Central mismatches promote Ago2-RISC loading, and seed and 3′-mid mismatches facilitate unwinding. (a) HeLa cell lysate was incubated with mm series of 17 small-RNA duplexes (mm1–mm17) at 15 °C. Pre–Ago2-RISC formation was enhanced with duplexes containing central mismatches. (b) HeLa cell lysate was incubated with MM10-mm series of small-RNA duplexes (MM10-mm1 to MM10-mm17) at 25 °C. Conversion of pre–Ago2-RISC into mature–Ago2-RISC was promoted by seed or 3′-mid mismatches.

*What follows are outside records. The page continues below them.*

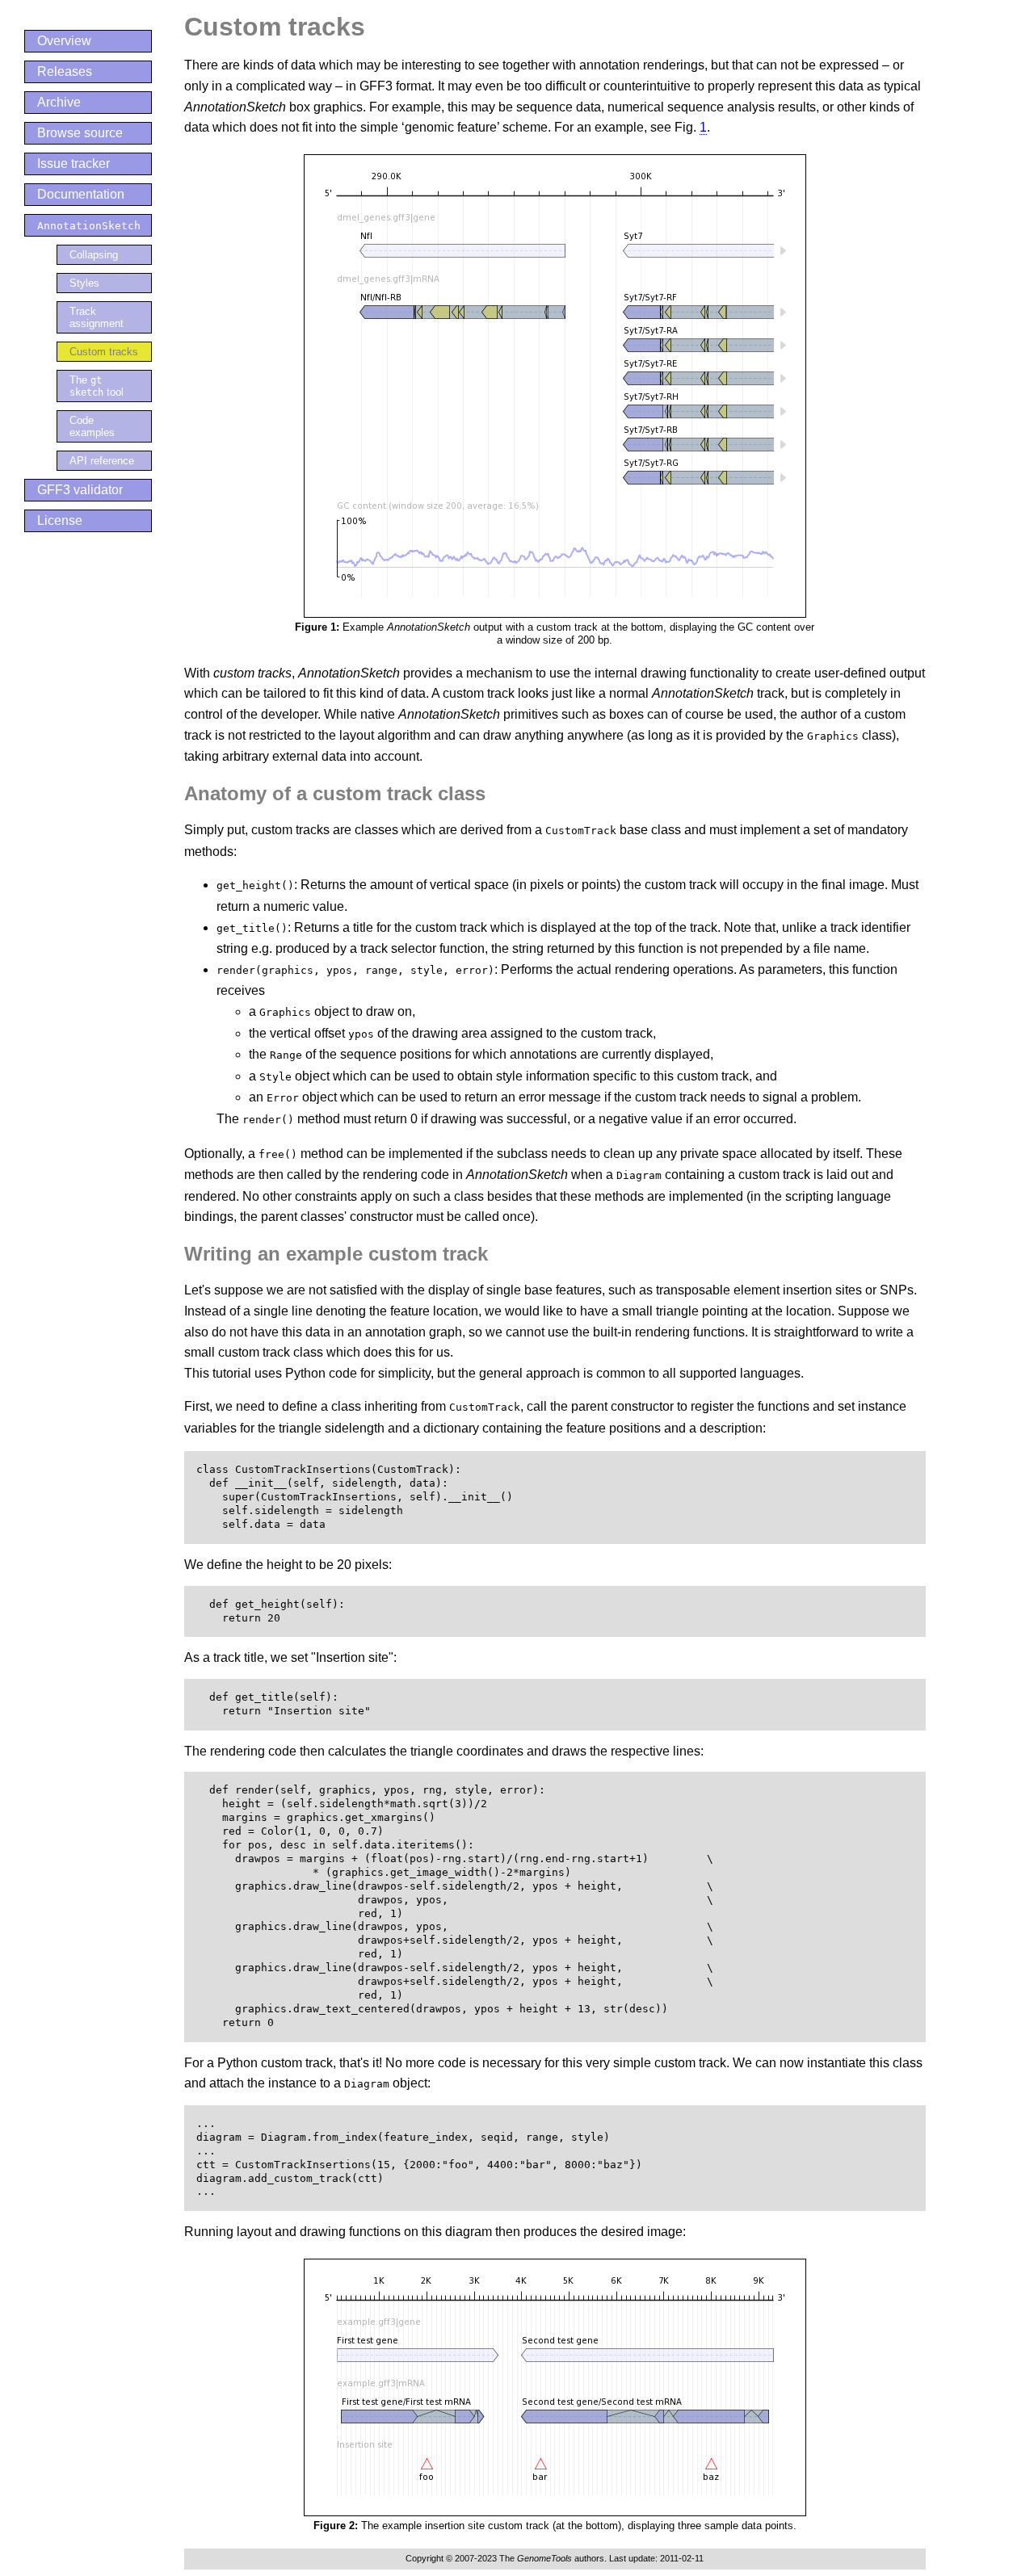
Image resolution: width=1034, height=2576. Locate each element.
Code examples (92, 426)
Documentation (80, 194)
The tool (96, 386)
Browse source (80, 133)
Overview (64, 41)
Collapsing (93, 255)
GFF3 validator (80, 490)
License (59, 520)
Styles (84, 283)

Ago1–4 can use miRNA-like duplexes, whereas only Ago2 can efficiently unwind siRNA duplexes. (a) Lysates from HEK 293T cells expressing Flag-tagged Ago1, Ago2, Ago3 or Ago4 were incubated with radiolabeled duplexes A–C and complex formation was monitored. Ago1–4 could unwind miRNA-like duplex A but not central-bulged duplex C. Only Ago2 could unwind perfectly complementary duplex B via passenger-strand cleavage. (b) A noncatalytic mutant of Ago2 (D597A) cannot unwind perfectly complementary duplex B, indicating that this process is mediated by passenger-strand cleavage.